MINISTÈRE DE LA MARINE
ET DES COLONIES

Paris, ce 21 août 1878.

      Je ne vous écrivais point, mon cher Maître, parce que je suis complètement démoli moralement. Depuis trois semaines j'essaye à travailler tous les soirs sans avoir pu écrire une page propre. Rien, rien. Alors je descends peu à peu dans des noirs de tristesse et de découragement dont j'aurai bien du mal à sortir. Mon ministère me détruit peu à peu. Après mes sept heures de travaux administratifs, je ne puis plus me tendre assez pour rejeter toutes les lourdeurs qui m'accablent l'esprit. J'ai même essayé d'écrire quelques chroniques pour Le Gaulois afin de me procurer quelque sous. Je n'ai pas pu. Je ne trouve pas une ligne et j'ai envie de pleurer sur mon papier. Ajoutez à cela que tout va mal autour de moi. Ma mère, qui est retournée à Étretat depuis deux mois environ, ne va nullement mieux. Son cœur surtout la fait beaucoup souffrir, et elle a eu des syncopes fort inquiétantes. Elle est tellement affaiblie qu'elle ne m'écrit même plus, et c'est à peine si, tous les quinze jours, je reçois un mot qu'elle dicte à son jardinier.
      Elle compte toujours sur la visite de M. et Mme Commanville au commencement d'octobre, et elle espère aussi que vous voudrez bien venir passer quelques jours près d'elle. Cela la distrairait et lui ferait beaucoup de bien. J'attends, pour demander mes quinze jours de congé, que vous m'ayez répondu si vous pourrez, ainsi que Mme Commanville, être libre à cette époque.
      Notre amie Mme Brainne ne s'amuse guère à Plombières. Elle m'écrit de temps en temps et je lui envoie beaucoup d'histoires qui ne sont pas toujours très convenables, mais qui, du moins, peuvent l'égayer.
      Suzanne Lagier vient quelquefois me voir à mon ministère ; elle met tout Paris en mouvement pour jouer Gervaise. Elle est bien farce, mais monotone, et sa personnalité de cabotine tient dans son esprit une place démesurée.
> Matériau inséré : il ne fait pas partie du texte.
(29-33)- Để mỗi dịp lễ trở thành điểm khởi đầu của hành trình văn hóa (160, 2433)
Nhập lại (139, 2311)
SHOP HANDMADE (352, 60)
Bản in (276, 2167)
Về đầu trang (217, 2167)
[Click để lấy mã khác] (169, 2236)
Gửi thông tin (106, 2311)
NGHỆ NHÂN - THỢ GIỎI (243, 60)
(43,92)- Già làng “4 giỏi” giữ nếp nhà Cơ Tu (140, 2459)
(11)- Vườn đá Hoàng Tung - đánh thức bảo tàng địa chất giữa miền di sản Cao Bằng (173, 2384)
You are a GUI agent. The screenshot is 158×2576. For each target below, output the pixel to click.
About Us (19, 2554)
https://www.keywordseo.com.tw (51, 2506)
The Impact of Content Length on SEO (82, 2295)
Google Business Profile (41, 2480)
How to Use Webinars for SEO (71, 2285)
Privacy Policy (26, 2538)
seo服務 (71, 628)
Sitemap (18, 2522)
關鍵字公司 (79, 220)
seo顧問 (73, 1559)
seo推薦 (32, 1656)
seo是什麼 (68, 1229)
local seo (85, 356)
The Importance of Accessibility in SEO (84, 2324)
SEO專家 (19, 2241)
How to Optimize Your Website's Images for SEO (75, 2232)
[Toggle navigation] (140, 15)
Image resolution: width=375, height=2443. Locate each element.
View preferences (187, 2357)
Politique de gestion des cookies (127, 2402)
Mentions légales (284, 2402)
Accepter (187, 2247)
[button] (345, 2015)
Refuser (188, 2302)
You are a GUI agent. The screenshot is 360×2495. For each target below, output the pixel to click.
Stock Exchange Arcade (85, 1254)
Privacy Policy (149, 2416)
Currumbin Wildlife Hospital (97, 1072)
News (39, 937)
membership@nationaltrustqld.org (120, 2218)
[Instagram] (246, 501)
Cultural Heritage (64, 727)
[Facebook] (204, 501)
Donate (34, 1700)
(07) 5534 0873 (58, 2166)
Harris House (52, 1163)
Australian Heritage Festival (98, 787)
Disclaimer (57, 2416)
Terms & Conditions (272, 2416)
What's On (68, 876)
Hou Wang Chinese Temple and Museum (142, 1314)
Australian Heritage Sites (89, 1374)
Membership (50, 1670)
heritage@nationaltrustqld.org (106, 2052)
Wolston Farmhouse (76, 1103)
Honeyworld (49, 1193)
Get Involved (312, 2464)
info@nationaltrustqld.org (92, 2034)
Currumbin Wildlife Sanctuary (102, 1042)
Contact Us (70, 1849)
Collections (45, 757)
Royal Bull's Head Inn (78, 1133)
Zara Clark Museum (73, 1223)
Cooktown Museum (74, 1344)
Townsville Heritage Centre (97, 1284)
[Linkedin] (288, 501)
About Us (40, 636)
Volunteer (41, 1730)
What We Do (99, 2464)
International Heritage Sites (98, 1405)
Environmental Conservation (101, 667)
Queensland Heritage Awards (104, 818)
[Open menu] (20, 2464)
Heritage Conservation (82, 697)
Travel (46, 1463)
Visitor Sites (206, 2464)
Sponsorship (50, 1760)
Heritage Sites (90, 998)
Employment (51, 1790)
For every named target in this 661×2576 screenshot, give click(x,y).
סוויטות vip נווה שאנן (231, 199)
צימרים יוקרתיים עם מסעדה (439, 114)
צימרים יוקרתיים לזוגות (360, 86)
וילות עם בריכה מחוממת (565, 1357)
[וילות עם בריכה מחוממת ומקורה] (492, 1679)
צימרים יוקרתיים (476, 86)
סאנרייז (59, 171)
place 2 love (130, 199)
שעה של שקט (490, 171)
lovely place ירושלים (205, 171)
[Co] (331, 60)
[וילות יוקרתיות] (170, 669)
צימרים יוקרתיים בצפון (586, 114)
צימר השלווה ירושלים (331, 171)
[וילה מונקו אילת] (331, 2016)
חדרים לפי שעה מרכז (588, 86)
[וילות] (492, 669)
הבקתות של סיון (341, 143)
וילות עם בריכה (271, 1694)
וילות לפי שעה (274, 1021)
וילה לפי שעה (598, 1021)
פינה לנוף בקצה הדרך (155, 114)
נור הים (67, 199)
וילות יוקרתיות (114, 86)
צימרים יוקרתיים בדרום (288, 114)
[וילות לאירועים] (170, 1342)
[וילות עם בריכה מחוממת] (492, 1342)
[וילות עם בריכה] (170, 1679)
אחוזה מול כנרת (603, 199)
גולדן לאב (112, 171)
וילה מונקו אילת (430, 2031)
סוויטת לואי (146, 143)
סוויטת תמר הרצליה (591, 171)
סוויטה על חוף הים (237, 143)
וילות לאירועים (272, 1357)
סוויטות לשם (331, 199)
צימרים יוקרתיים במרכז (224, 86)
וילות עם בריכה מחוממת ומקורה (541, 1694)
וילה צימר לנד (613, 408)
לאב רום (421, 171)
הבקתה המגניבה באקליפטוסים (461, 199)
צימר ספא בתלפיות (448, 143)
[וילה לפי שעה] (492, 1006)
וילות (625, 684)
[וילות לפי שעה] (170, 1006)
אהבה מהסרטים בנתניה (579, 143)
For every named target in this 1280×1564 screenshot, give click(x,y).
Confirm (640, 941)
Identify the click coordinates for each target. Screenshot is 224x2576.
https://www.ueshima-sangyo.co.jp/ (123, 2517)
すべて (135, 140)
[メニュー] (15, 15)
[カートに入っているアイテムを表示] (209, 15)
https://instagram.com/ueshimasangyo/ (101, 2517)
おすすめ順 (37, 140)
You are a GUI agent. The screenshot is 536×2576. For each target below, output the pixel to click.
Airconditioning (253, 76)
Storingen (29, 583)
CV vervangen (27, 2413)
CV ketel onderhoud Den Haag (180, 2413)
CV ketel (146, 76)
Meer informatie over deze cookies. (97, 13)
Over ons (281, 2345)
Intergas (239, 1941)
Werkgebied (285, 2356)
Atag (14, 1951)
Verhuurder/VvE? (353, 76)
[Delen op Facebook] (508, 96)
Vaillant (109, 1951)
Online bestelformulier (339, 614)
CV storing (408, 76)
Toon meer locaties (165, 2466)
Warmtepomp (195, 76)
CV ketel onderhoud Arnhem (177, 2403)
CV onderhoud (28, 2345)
      Comment se fait-il que Zola n'ait point été décoré, après la promesse de M. Bardoux ? La chose a fait du bruit, du reste, car tous les journaux avaient annoncé sa décoration. Je dois bientôt aller passer un dimanche chez lui ; j'ai envie de voir ce qu'il m'en dira. Je suis sûr qu'il est très embêté. Qu'avait-il besoin de cela ?
      J'ai rencontré Tourgueneff quelques jours avant son départ pour la Russie, et je l'ai trouvé triste et inquiet. Quelques accidents qu'il avait eus au cœur l'avaient décidé à consulter, et le médecin avait constaté une maladie du ventricule gauche. Tout le monde a donc le cœur détérioré.
      Quant à moi, je suis toujours déplumé. La Faculté croit maintenant qu'il n'y a rien de syphilitique dans mon affaire, mais que j'ai un rhumatisme constitutionnel qui a d'abord attaqué l'estomac et le cœur, puis, en dernier lieu, la peau. On me fait prendre des bains de vapeur en boîte, ce qui, jusqu'ici, ne m'a rien fait. Mais ce traitement, joint aux tisanes amères, sirops et eaux minérales de table, a mangé le peu d'argent que j'avais mis de côté pour mon été. Ça, c'est toujours un résultat. J'espère, pour la confusion des médecins, que je n'en obtiendrai pas d'autre.
      Je vous embrasse de grand cœur, mon cher Maître, et vous prie de m'écrire quelques mots entre deux phrases de B. et P.
      Je vous serre encore les mains.